L’entreprise vient ainsi d’annoncer le lieu d’implantation de sa future usine de produits photovoltaïques, qui sera située (sous réserve de l’avis de la commission nationale du débat public) à Fos-sur-Mer, sur le Grand Port Maritime de Marseille. Sa mise en service est prévue pour fin 2025, avec une montée en puissance graduelle en 2026. Cette usine géante devrait permettre la production annuelle de 5 GW de cellules photovoltaïques et de 3,5 GW de modules en France.

Le budget d’investissement pour cette giga-usine s’élève à 1,5 milliard d’euros, réparti entre des subventions européennes et françaises, et des financements privés, notamment des levées de fonds. À terme, le projet devrait participer à la création de 3 000 emplois sur le territoire mais l’ambition de Carbon est de participer à la création d’au moins 10 000 emplois directs et indirects dans la filière photovoltaïque.

Dans un premier temps, c’est d’abord un site pilote de 300 mégawatts sera inauguré par la startup au dernier trimestre 2023. Il abritera également une école de formation sur le photovoltaïque et un centre de recherche appliquée. Un modèle similaire à ce que propose l’entreprise Verkor dans le domaine de la voiture électrique. D’ailleurs, que ce soit dans le domaine automobile ou dans le domaine de l’énergie solaire, les projets de « gigafactory » se multiplient ces dernières années.

Sur le marché du panneau solaire, d’autres acteurs européens travaillent également sur des projets similaires. C’est le cas, par exemple, de l’énergéticien italien Enel, qui a annoncé ce début mars 2023 son intention d’agrandir son usine de panneaux photovoltaïques située à Catane en Sicile, afin de multiplier par 15 sa capacité de production d’ici 2024, à 3 GW contre 200 MW actuellement. En Allemagne, le groupe suisse Meyer Burger souhaite également faire passer son usine de panneaux solaires d’une capacité annuelle de 400 MW à 1 GW.

Matériel source ▸

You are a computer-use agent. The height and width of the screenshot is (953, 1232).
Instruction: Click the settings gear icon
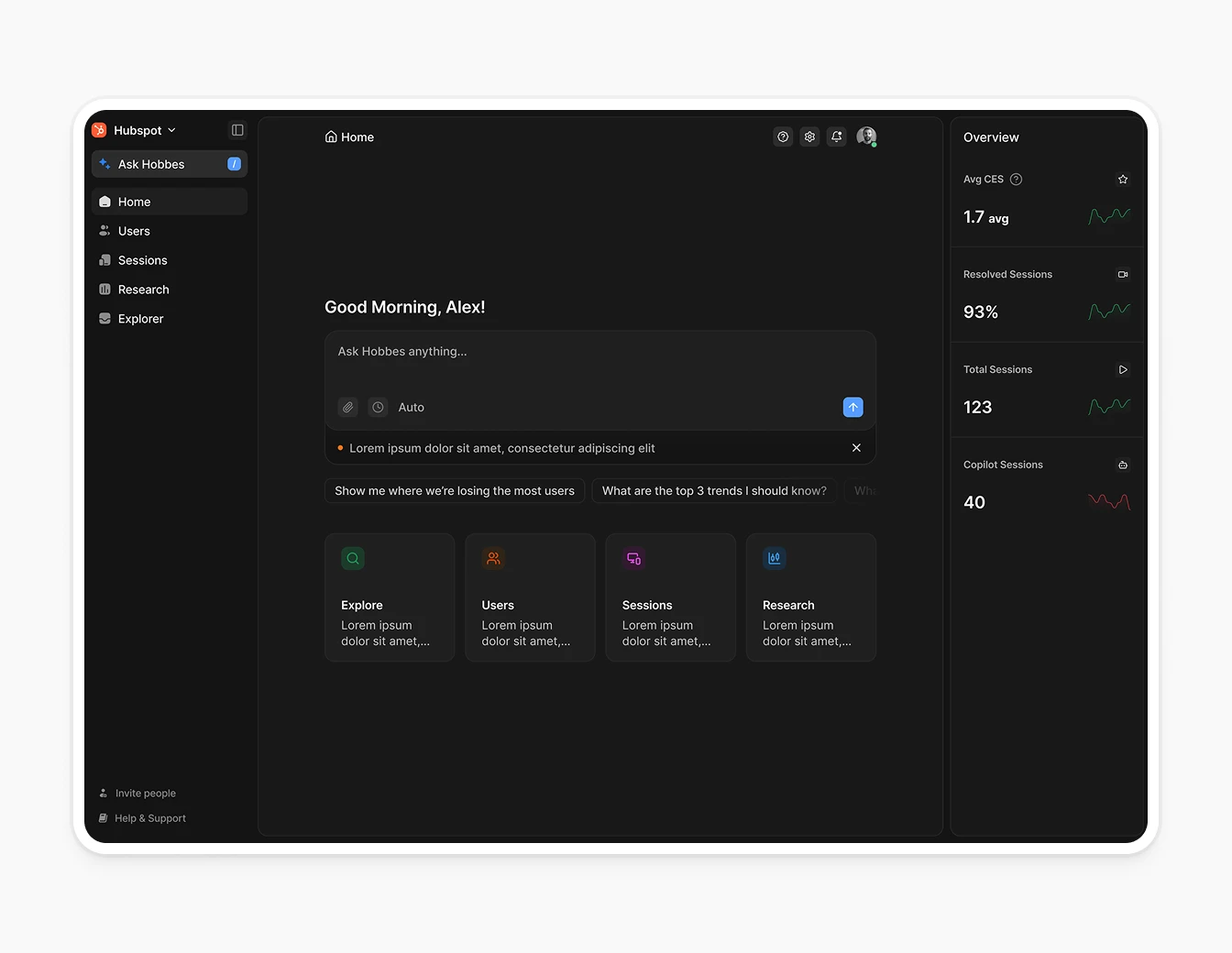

Tâches ▸
a - D'après l'extrait sur la giga-usine photovoltaïque de Carbon, quel est le montant du budget d'investissement prévu pour cette usine ?
b - Poursuivez l'extrait sur la giga-usine photovoltaïque de Carbon à partir de sa dernière phrase.

Réponses aux tâches ▸
a - 1,5 milliard d'euros.

b -
Ces différents projets sont en lien avec une ambition forte portée par l’Union européenne, qui a lancé en 2021 le plan Fit for 55 (décarbonation et réduction de nos émissions de gaz à effet de serre de 55% d’ici 2030) puis, en mars 2022, le plan REPowerEU (réduction de notre dépendance énergétique et accélération du déploiement des énergies renouvelables). Plus récemment, en décembre 2022, l’UE a également mis en place l’alliance européenne de l’industrie solaire (ESIA) afin de développer massivement les capacités manufacturières européennes sur toute la chaîne de valeur du photovoltaïque.

À noter que si la France manque encore à ce jour de fabricants de panneaux solaires, elle peut en revanche s’appuyer sur une filière structurée en ce qui concerne le recyclage des panneaux solaires. En France, l’éco-organisme Soren a pu en recycler 5 000 tonnes en 2019 et s’organise d’ores et déjà pour recycler un volume de 50 000 tonnes par ans d’ici 2030.